Lucy Ann: If the leaders of a school district or the municipalities that have been involved in this haven’t had the courage to stand up to their unions in an effort to balance their budgets, then there has to be another solution or these cities are going to go into bankruptcy.
Brandon: This is the problem. How do our municipalities create better revenue? Lucy Ann: It’s not about getting more money. I can point to the City of Ann Arbor. There was a time here not too long ago where we had over 1,000 employees in the City of Ann Arbor government. We’re down to under 700 now. There have been great strides made here with the unions. Ann Arbor has done the right thing in making these cutbacks. Likewise, for Washtenaw County government.

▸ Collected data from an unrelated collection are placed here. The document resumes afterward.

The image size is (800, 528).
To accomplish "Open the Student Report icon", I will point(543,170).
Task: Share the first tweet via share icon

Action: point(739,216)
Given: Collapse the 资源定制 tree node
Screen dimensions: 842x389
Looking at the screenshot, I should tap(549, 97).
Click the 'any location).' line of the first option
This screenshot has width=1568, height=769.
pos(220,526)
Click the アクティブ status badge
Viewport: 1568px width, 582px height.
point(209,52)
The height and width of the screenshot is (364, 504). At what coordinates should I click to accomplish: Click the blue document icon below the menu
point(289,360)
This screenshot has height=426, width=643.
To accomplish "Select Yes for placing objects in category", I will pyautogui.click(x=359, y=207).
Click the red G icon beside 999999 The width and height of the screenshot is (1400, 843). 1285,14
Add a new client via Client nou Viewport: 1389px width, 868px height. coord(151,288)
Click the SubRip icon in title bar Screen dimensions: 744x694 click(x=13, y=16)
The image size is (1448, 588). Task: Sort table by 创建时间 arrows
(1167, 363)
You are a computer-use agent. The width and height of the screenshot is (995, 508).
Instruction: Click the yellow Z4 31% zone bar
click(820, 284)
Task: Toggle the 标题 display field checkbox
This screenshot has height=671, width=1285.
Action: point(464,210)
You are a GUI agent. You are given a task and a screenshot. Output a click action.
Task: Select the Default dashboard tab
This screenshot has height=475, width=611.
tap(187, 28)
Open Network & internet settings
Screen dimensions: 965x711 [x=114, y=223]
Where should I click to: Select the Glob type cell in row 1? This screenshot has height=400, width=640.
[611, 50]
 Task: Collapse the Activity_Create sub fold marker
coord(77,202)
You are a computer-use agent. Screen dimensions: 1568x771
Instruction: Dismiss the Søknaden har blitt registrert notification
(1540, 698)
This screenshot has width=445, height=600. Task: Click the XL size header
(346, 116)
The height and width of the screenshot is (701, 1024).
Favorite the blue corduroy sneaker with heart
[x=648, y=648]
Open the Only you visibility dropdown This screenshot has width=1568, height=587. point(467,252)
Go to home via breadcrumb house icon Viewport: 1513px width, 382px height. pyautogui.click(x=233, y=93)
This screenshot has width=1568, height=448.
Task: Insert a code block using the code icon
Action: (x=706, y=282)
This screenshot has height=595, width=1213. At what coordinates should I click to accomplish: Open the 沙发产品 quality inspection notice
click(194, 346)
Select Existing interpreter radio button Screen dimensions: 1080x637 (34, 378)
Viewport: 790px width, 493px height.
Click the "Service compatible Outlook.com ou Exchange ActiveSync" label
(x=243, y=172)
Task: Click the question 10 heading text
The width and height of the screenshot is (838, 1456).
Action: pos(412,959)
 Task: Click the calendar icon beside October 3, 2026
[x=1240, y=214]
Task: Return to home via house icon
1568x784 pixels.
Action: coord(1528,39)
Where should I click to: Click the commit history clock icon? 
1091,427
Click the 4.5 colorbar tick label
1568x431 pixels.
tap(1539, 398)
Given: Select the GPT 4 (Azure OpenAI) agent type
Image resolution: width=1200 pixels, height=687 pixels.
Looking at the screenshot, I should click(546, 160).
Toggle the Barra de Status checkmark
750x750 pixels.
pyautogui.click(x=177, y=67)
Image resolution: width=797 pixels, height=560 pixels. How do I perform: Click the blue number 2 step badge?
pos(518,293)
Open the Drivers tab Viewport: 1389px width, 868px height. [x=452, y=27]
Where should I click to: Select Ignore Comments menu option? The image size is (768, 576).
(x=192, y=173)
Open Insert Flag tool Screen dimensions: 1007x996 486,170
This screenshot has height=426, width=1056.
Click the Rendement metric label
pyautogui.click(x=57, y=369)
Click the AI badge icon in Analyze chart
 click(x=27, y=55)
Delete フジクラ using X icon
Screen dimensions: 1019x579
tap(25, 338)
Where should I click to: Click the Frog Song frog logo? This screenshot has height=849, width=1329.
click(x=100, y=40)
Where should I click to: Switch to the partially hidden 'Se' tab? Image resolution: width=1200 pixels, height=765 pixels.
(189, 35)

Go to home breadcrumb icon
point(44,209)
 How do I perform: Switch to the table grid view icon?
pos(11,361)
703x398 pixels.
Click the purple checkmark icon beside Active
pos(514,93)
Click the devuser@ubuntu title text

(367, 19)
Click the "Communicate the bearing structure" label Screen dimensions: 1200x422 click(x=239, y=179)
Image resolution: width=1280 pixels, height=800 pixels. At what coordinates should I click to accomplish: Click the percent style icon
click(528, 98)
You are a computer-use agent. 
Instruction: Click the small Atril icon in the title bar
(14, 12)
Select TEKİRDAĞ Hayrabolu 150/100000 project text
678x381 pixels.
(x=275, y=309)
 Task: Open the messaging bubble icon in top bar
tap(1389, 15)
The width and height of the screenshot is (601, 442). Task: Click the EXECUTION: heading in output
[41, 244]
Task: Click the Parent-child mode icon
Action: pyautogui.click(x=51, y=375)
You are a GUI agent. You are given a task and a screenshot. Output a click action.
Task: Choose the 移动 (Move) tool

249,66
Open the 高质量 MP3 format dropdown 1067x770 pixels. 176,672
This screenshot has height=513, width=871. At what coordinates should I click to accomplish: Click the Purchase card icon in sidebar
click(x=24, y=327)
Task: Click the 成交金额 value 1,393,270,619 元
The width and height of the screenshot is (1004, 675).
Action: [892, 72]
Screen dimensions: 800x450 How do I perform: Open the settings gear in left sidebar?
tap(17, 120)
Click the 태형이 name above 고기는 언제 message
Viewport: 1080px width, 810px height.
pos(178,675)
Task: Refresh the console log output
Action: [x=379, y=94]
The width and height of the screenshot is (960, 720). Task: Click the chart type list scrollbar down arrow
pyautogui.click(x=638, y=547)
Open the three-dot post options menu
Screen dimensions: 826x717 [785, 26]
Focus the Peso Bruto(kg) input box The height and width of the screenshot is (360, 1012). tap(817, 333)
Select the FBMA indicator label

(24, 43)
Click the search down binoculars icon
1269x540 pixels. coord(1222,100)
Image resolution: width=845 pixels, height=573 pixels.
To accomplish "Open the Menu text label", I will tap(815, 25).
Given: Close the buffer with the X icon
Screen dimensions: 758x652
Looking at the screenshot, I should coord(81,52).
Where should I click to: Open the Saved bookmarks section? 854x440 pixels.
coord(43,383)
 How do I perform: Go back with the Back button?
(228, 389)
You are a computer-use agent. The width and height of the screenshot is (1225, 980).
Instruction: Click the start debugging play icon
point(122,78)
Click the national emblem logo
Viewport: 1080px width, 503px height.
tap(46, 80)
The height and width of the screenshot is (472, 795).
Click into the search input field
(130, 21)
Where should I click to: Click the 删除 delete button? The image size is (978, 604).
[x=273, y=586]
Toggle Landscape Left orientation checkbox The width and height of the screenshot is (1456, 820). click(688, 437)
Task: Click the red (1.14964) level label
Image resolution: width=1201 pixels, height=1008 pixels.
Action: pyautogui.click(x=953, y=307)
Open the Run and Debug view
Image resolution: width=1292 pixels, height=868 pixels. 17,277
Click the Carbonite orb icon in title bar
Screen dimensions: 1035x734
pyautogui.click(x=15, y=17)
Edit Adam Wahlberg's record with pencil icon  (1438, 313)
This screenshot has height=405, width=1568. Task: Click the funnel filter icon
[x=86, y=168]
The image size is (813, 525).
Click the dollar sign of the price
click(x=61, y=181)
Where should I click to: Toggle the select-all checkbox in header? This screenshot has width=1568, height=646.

Dean: You’re saying you can’t count on any more cuts, how in the world can Wayne County administrator Robert Ficano give a $200,000 severance package pay for someone who moves from one department to another? There’s a cut. That’s why you need the emergency financial manager.
Jessup: What you do is vote him out. Those are abuses of power. Yes, you can cut back and look at regionalization and municipalities sharing costs. We need to generate revenue in unconventional ways. We can’t just continue to raise rates. We have to get the community back involved. In the state of Michigan the non-profit industry is the No. 2 employer in the state. We have so many non-profits that galvanize volunteers. We can use volunteers to bring the city closer to self-governance, to do things like community policing and public works. We can’t have that conversation with the threat of an emergency manager.
Dean: Government acts like there is an unending amount of money and they operate that way. They need to really clean up their act before you ever go to a taxpayer and say that you should have increased taxes to help balance a budget.
Jessup: We have to hold everyone’s feet to the fire. We have to realize the urgency of the situation in Detroit. We supply 40 percent of the state’s water. I don’t want to see anyone’s water rates go up under a dictatorship, and I don’t want people to go because we had to raise taxes to pay our own bills. I want to make sure that Detroit is a sustainable city. Michigan depends on us to be self-sustaining. We’re a huge part of the economy. We’re still the No. 1 border crossing in North America and we have to protect that responsibility and make sure that our children have something to be proud of.
Lucy Ann: I think that the governor would tell you that that’s exactly what he’s doing with an emergency financial manager. He wants to make sure that these communities are not a drain on the entire state of Michigan.